_Assigned task_.
Every line of the records below that has the word "will" should be copied.

Provided material START

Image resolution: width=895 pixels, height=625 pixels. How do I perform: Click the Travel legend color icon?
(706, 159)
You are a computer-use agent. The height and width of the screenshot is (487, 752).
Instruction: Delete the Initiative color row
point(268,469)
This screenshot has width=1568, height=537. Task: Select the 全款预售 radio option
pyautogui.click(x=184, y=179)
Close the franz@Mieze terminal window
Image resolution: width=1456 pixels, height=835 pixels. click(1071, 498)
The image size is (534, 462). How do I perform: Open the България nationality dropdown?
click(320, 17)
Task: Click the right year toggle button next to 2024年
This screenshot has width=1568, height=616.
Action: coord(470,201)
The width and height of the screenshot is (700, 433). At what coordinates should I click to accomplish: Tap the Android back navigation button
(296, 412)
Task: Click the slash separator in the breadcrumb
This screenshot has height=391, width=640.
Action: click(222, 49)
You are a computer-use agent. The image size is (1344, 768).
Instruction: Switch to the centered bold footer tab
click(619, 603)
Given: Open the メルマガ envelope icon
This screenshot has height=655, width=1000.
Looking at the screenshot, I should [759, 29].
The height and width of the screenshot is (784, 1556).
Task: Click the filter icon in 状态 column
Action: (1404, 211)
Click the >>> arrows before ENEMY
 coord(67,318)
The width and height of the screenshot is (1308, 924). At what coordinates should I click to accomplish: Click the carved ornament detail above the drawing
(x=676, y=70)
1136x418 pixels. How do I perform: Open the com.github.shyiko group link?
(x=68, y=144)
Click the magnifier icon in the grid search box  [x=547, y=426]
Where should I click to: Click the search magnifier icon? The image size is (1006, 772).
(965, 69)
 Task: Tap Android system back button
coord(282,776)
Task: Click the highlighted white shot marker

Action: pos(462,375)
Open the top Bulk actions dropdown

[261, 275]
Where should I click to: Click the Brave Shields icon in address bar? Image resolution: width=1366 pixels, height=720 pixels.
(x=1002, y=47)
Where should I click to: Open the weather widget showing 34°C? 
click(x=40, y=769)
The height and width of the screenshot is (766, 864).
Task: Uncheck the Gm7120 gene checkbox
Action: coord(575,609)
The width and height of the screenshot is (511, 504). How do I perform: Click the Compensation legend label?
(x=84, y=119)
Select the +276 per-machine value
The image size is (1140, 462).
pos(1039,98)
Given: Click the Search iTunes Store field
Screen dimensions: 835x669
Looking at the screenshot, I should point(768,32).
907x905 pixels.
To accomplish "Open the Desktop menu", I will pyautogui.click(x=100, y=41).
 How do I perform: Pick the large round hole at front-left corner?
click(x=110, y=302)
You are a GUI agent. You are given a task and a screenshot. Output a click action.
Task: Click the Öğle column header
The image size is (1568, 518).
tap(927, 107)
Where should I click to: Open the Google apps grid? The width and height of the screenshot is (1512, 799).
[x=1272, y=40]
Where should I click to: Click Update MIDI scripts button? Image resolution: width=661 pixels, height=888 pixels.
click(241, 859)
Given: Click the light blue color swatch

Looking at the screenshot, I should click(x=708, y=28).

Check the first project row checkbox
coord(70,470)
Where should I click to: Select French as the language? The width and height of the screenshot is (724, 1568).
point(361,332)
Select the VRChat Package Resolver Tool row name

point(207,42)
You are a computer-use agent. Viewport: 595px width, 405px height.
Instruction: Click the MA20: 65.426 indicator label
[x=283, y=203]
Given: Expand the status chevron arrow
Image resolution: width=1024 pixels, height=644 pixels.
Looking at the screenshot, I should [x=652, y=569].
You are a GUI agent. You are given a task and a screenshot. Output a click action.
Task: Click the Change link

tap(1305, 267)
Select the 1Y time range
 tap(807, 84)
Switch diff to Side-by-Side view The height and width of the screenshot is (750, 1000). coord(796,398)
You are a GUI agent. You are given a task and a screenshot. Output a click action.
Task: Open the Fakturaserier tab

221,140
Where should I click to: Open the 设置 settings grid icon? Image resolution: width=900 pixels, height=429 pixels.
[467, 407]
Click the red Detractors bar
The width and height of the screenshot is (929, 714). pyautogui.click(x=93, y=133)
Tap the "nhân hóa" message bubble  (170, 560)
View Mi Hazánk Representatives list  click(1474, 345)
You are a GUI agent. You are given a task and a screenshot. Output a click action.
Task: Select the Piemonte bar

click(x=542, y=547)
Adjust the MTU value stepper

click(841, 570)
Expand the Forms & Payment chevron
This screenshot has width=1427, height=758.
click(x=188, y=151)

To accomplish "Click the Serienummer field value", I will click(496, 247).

Provided material END

_Finished task_.
To accomplish "Open the Desktop menu", I will pyautogui.click(x=100, y=41).
To accomplish "Click the Serienummer field value", I will click(496, 247).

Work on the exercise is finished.